(Source data begins)
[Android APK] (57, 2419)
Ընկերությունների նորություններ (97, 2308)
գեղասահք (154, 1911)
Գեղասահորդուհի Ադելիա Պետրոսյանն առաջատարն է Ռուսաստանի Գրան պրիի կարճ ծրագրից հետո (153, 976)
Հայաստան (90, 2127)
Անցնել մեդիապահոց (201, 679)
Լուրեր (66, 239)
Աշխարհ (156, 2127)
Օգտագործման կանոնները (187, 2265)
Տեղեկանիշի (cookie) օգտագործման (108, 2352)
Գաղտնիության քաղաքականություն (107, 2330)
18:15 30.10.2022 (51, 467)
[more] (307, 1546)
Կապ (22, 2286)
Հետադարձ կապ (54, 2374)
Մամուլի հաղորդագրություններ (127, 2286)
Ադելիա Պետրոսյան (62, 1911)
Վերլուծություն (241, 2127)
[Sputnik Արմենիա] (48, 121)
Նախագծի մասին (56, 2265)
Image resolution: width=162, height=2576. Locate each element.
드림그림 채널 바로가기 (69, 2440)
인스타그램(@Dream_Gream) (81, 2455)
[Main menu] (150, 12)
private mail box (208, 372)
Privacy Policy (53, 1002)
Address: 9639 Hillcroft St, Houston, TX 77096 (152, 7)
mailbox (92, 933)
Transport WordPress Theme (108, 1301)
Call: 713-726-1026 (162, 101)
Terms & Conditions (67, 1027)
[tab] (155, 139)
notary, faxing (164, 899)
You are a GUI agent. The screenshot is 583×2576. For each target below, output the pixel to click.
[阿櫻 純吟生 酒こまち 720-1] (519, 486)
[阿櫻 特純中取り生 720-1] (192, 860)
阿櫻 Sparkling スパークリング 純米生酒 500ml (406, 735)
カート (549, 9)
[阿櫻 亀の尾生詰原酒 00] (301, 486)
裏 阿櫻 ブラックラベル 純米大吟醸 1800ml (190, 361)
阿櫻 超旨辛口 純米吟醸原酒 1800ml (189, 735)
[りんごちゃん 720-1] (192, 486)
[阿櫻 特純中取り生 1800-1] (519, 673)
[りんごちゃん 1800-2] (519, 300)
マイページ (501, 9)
(Source data ends)
§ Try it: Up to and including the line with "Աշխարհ (156, 2127)", output each line of the entries above exactly, starting from the first.

§ Response area:
[Android APK] (57, 2419)
Ընկերությունների նորություններ (97, 2308)
գեղասահք (154, 1911)
Գեղասահորդուհի Ադելիա Պետրոսյանն առաջատարն է Ռուսաստանի Գրան պրիի կարճ ծրագրից հետո (153, 976)
Հայաստան (90, 2127)
Անցնել մեդիապահոց (201, 679)
Լուրեր (66, 239)
Աշխարհ (156, 2127)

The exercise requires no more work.